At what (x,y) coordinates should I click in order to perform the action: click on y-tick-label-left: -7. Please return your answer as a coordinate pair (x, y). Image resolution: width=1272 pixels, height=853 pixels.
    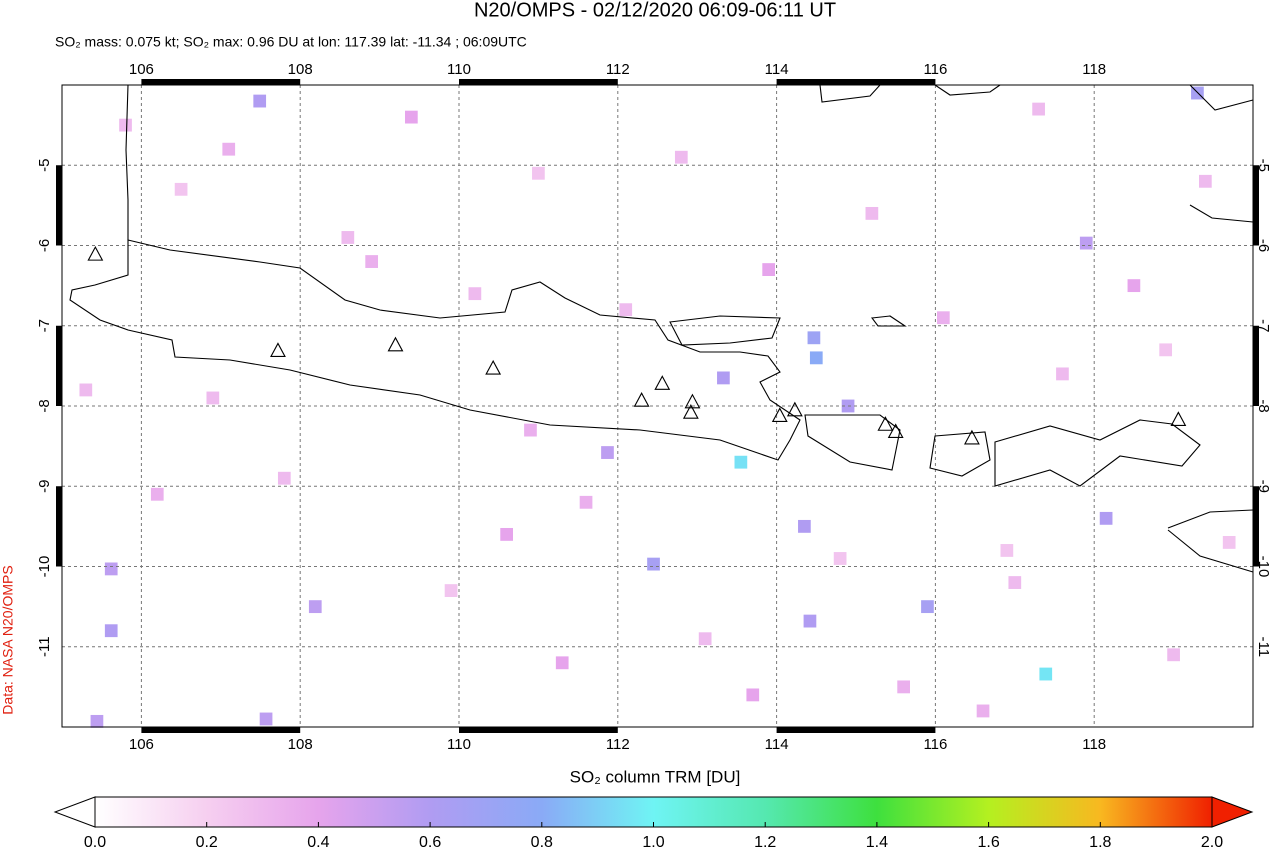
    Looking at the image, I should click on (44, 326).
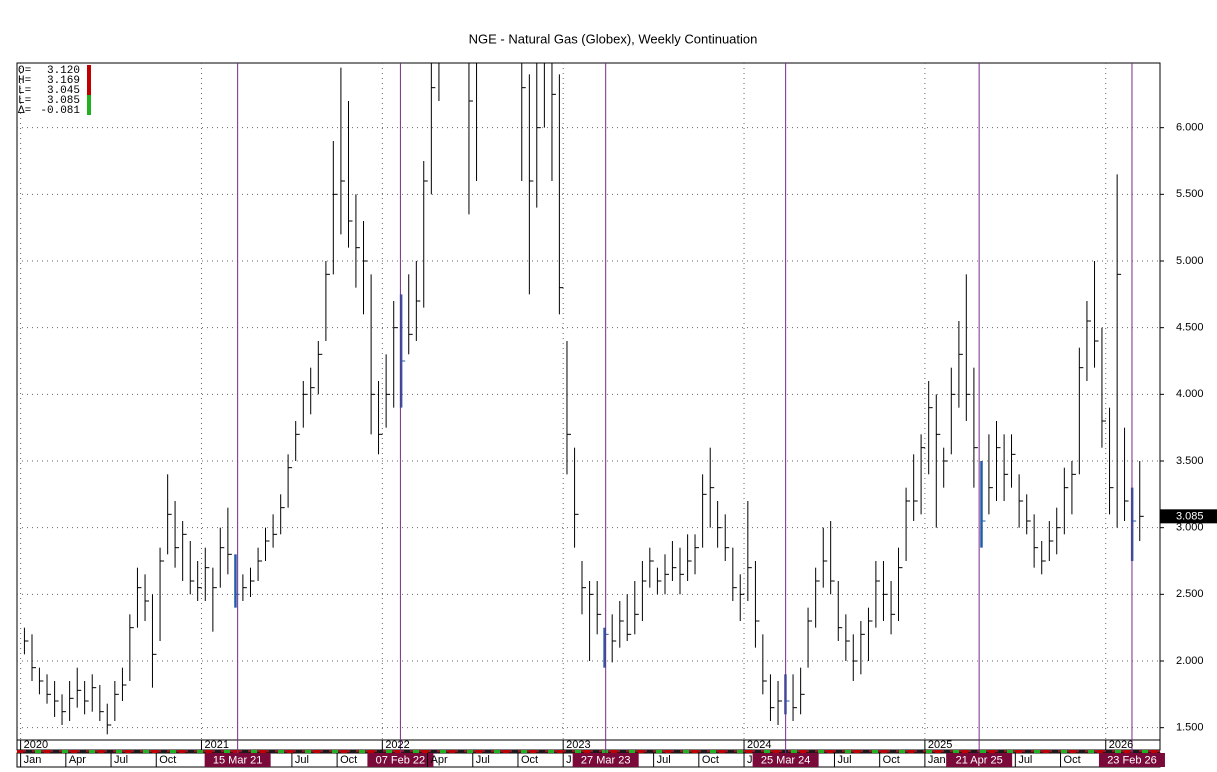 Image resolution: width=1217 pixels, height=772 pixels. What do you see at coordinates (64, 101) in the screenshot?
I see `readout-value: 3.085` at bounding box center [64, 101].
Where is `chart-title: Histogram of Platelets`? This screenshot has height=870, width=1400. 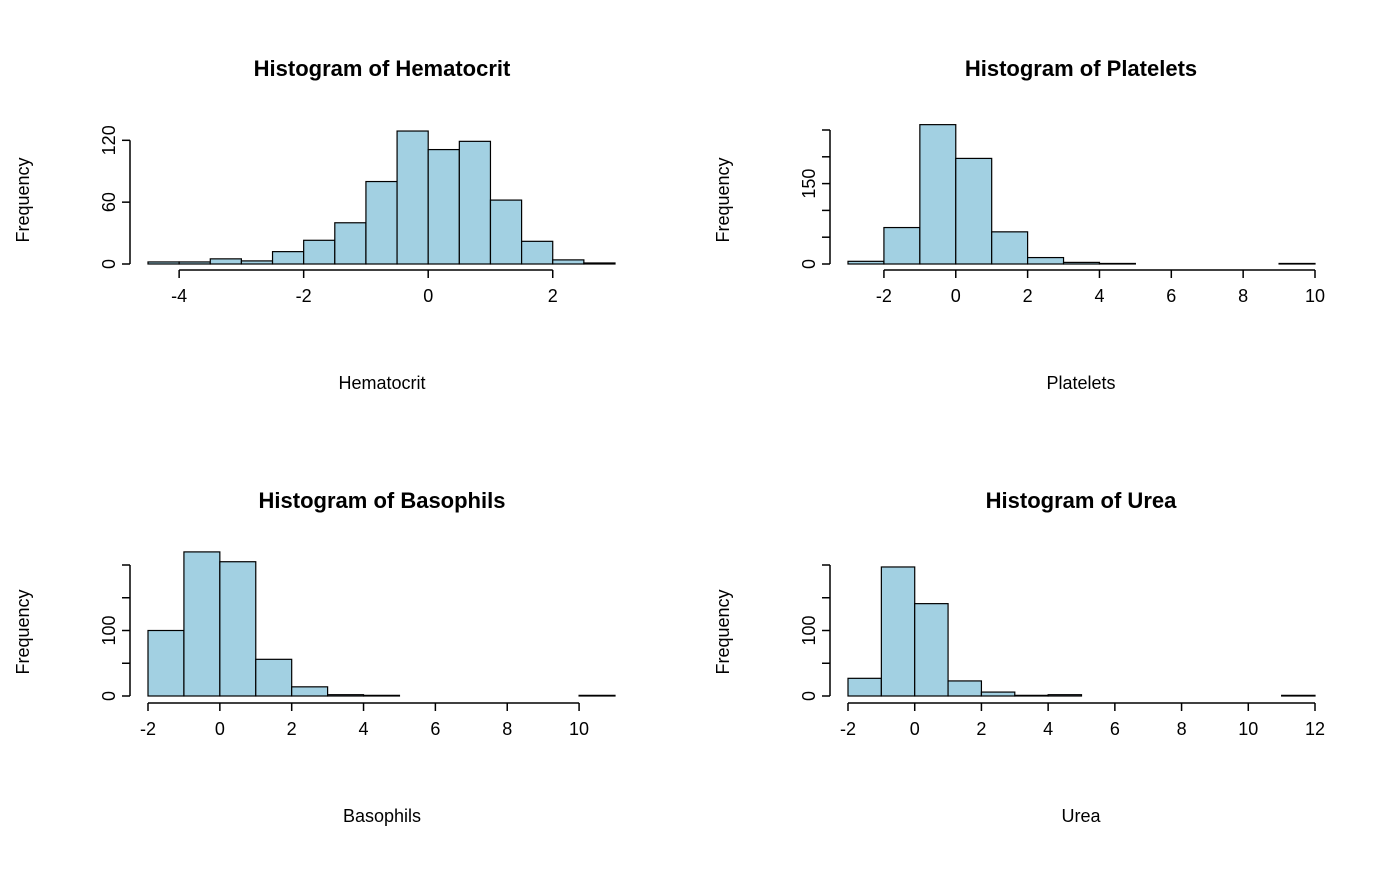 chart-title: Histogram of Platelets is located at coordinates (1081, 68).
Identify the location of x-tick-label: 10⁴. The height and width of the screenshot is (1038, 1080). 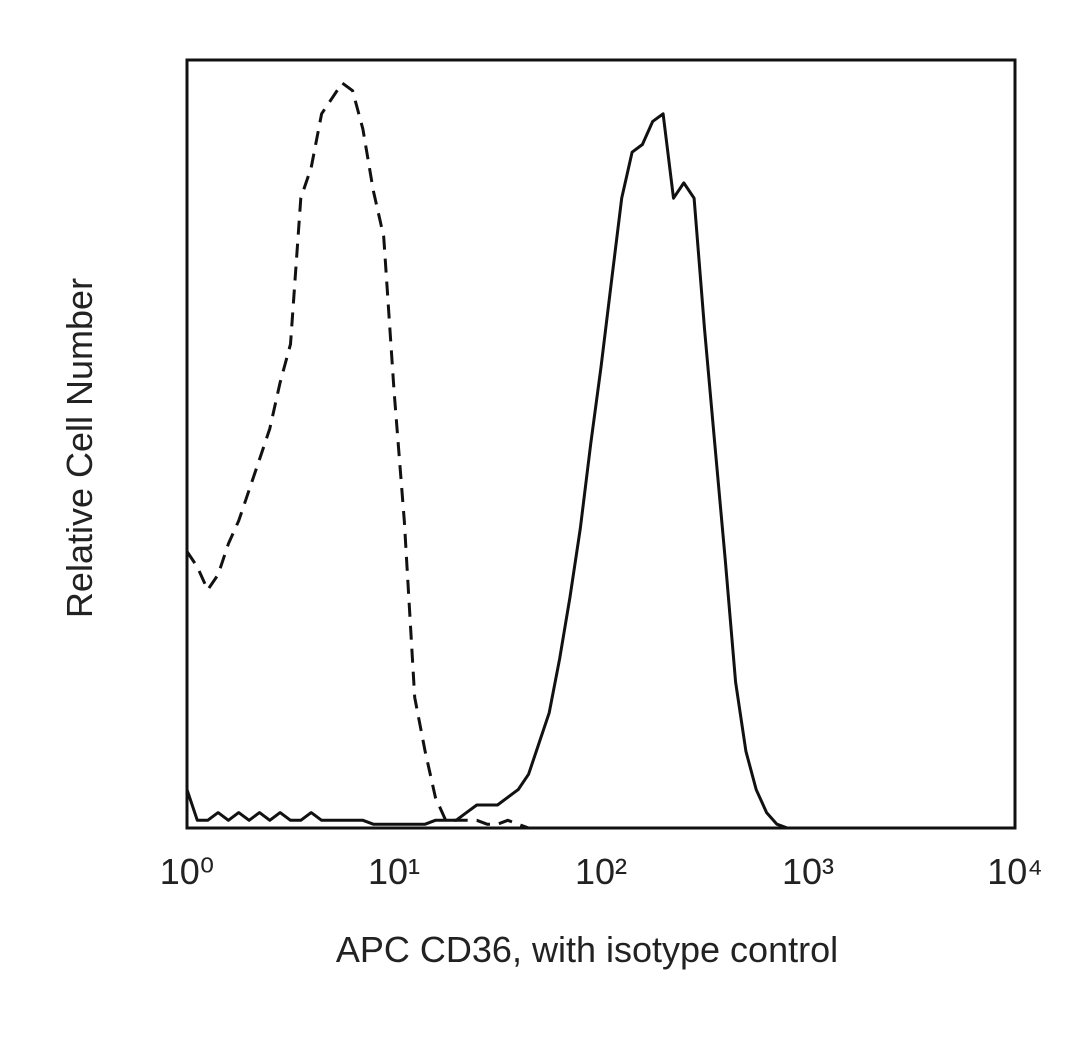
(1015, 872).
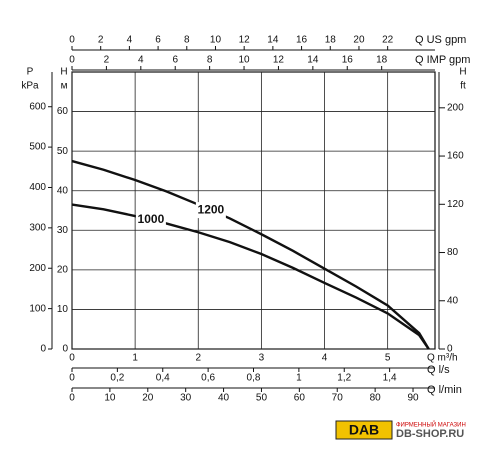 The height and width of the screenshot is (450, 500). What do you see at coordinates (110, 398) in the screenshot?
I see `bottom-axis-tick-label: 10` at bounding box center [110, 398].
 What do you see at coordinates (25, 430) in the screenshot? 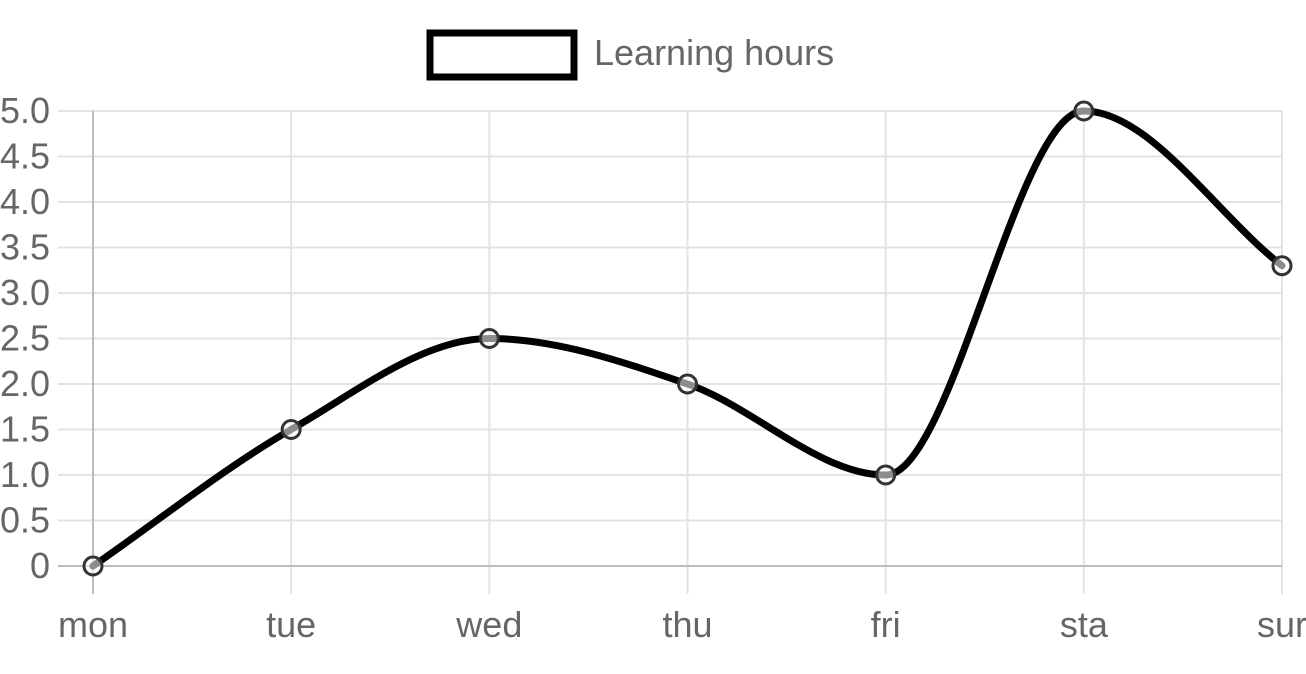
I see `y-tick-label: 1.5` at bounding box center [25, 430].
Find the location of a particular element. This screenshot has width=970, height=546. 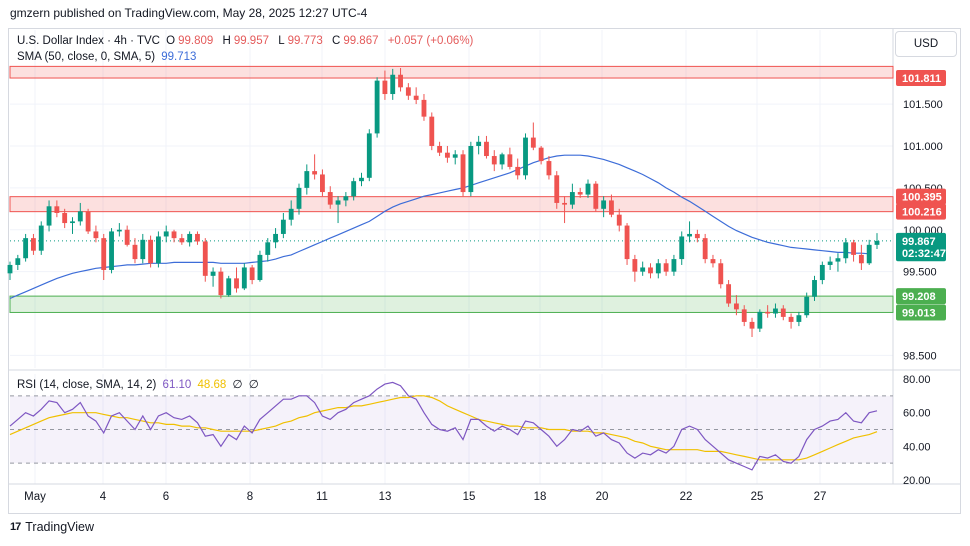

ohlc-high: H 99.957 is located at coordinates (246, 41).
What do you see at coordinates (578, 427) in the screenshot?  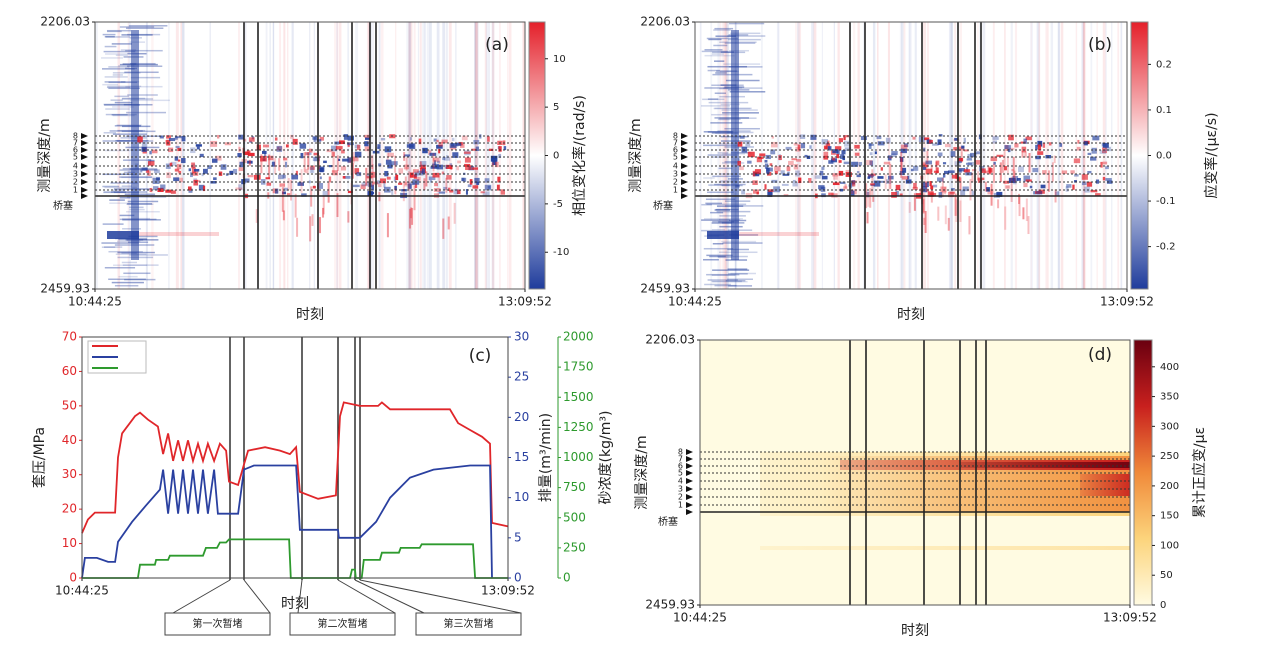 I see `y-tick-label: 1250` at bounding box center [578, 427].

........

■ Required action
Pull out each line of the entries above that contains the word "should".

■ Exercise solution
At what (x,y) coordinates should I click in order to perform the action: click on y-tick-label-left: -7. Please return your answer as a coordinate pair (x, y). Image resolution: width=1272 pixels, height=853 pixels.
    Looking at the image, I should click on (44, 326).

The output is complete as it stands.